どうやら道路に面した公園で遊んでいたのですが、お母さんがいなくなった
らしいのです。
「マァマァがいなくなったぁぁぁぁぁ!!」

以前でしたら子供に話しかけて
「一緒に探そうか。」
などと自分の風貌にふさわしくない言葉を発しながらお母さん探しをしたり、近くの交番まで連れていったものです。

しかし、今回はご用心。見て見ぬふりをしようとうまく通り過ぎることを
試みたのですが、こちらを向いて、近づいてくるではありませぬか!

さすがに観念した僕は、とりあえず女の子を交番までの数百メートル、
キョロキョロ、コソコソしながらなんとか目的地までたどり着きました。

ここまで読んで、
「なんて不誠実な物言いかしら。

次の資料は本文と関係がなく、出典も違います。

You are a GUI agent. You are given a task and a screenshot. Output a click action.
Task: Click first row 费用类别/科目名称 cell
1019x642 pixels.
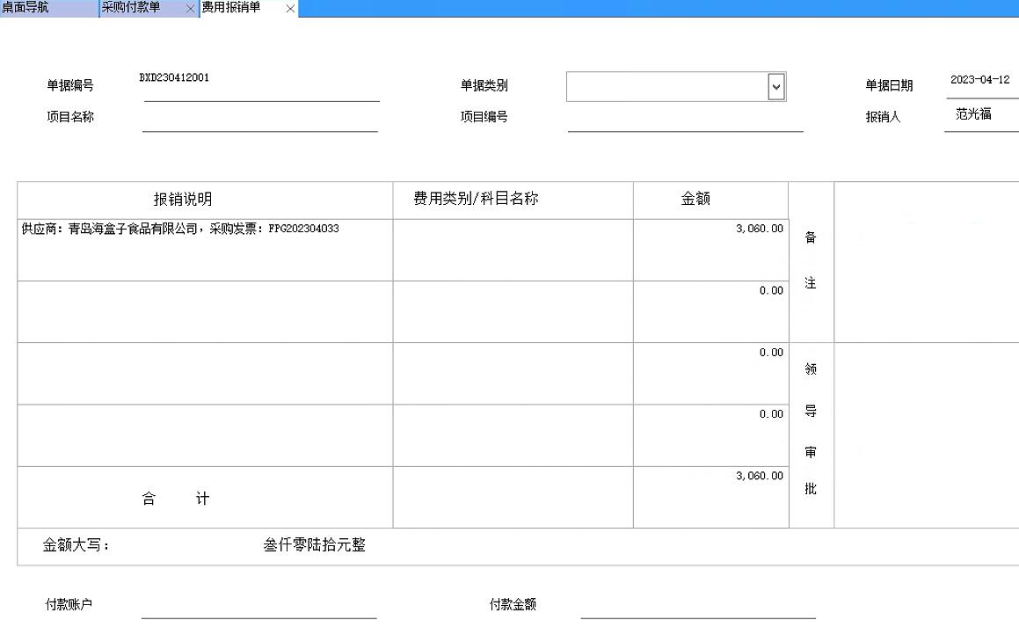513,250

このアホ管理人は!」
とはお思いになさらずにちょっとお持ちくだされ。


最近、少女連れ去り未遂事件や誘拐事件が増えていることをさすがに知っている
僕としましては、善意で女の子を交番まで送りとどけるまでの間、その女の子
のお母さんや、ご近所さんに出くわすことが怖いのであります。
もしも途中でお母さんに出会えば、
「アンタ、うちの子に何するねん!!」
と言われ、逆に警察につき出されでもしたら.....
という守りの姿勢。
そんなこと、気にしなくてもとおっしゃる方もおられますが、

浜田寿美男著 「取調学の心理学」

を読破してしまった後ではこういう考えもありなのです。

つまり、ある事件が起き、容疑者を署に連行した後に、
「取調べ」
という定例行事が待っています。
世間には全く公表・公開されず、密室の中で繰り広げられる取調官の
「最初からこいつは犯人だ」という先入観による一方的な尋問に、
やってもいないのに
「僕がやりました。」
と言わざるをえない状況がはやまった逮捕という結果を招き、
その後、一通りの手続きを経ての裁判において
「実はやっていない。」
などと180度あさっての主張へと変わることが現実にあるというのです。

本書は、実際に起きたいくつかの殺人事件による誤認逮捕に至るまでの経緯を例に挙げ、具体的な説明と同時に、時には事件現場の地図を用いて読者を納得への道へと招いてくれます。
大げさに言えば、
著者の読者による本という密室の場での取調べ
なるほどっと思わせてしまう著者の心理学にtakam16は
「ま、参りました。」
と本に対して自白したことをこの場を借りて申し上げておきます。